Dynamic Task Vector Grouping for Efficient Multi-Task Prompt Tuning
Pieyi Zhang, Richong Zhang, Zhijie Nie
TL;DR
Dynamic Task Vector Grouping (DTVG) tackles negative transfer in multi-task prompt tuning by leveraging Task Prompt Vectors (TPVs) and two metrics, Target Similarity and Knowledge Consistency, to dynamically select and merge a subset of source tasks for each target task.
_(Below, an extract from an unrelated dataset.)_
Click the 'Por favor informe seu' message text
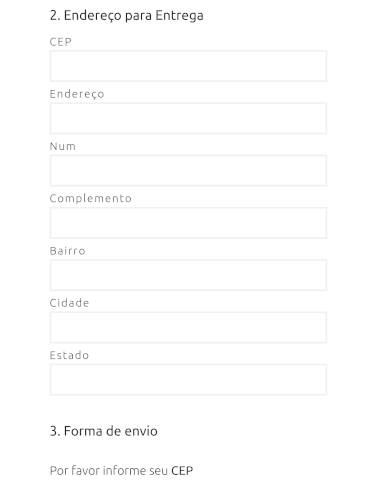Screen dimensions: 370x493 (109, 471)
TPVs enable a dot-product similarity, $sim(T_1, T_2) = \frac{1}{r^2} (\sum_{i=1}^{r} v^1_i)^T (\sum_{j=1}^{r} v^2_j)$, which guides a two-stage process: (i) Task Prompt Vector Learning to obtain TPVs for all tasks, and (ii) Multi-task Prompt Transfer that iteratively groups sources and merges their TPVs into $P_{\rm mix}$ via $P_{\rm mix} = P_{init} + \alpha_t T_t + \sum_{s\in\mathcal{S}'} \alpha_s T_s$. The source group is updated each iteration to reflect evolving similarity during fine-tuning, mitigating negative transfer while maintaining parameter efficiency. Empirical results across 26 NLP datasets on GLUE/SuperGLUE, MRQA, and other benchmarks establish state-of-the-art performance with minimal additional parameters and demonstrate generalization to Llama-3 models and NLG tasks. The work offers a practical, scalable approach to dynamic knowledge transfer in prompt-tuning, with broad applicability to diverse LLMs and tasks.
Abstract
Multi-task prompt tuning utilizes multiple high-resource source tasks to improve performance on low-source target tasks. Existing approaches transfer the soft prompt trained by combining all source tasks or a single ``high-similar'' source task one-time-only. However, we find that the optimal transfer performance often comes from a combination of source tasks, which is neither one nor all. Further, we find that the similarity between source and target tasks also changes dynamically during fine-tuning after transfering, making similarity calculation in the initiation stage inadequate. To address these issues, we propose a method called Dynamic Task Vector Grouping (DTVG), whose core ideas contain (1) measuring the task similarity with task vectors instead of soft prompt, (2) grouping the optimal source task combination based on two metrics: {\it target similarity} and {\it knowledge consistency}; (3) dynamically updating the combination in each iteration step. Extensive experiments on the 26 NLP datasets under different settings demonstrate that DTVG effectively groups similar source tasks while reducing negative transfer, achieving the start-of-art performance.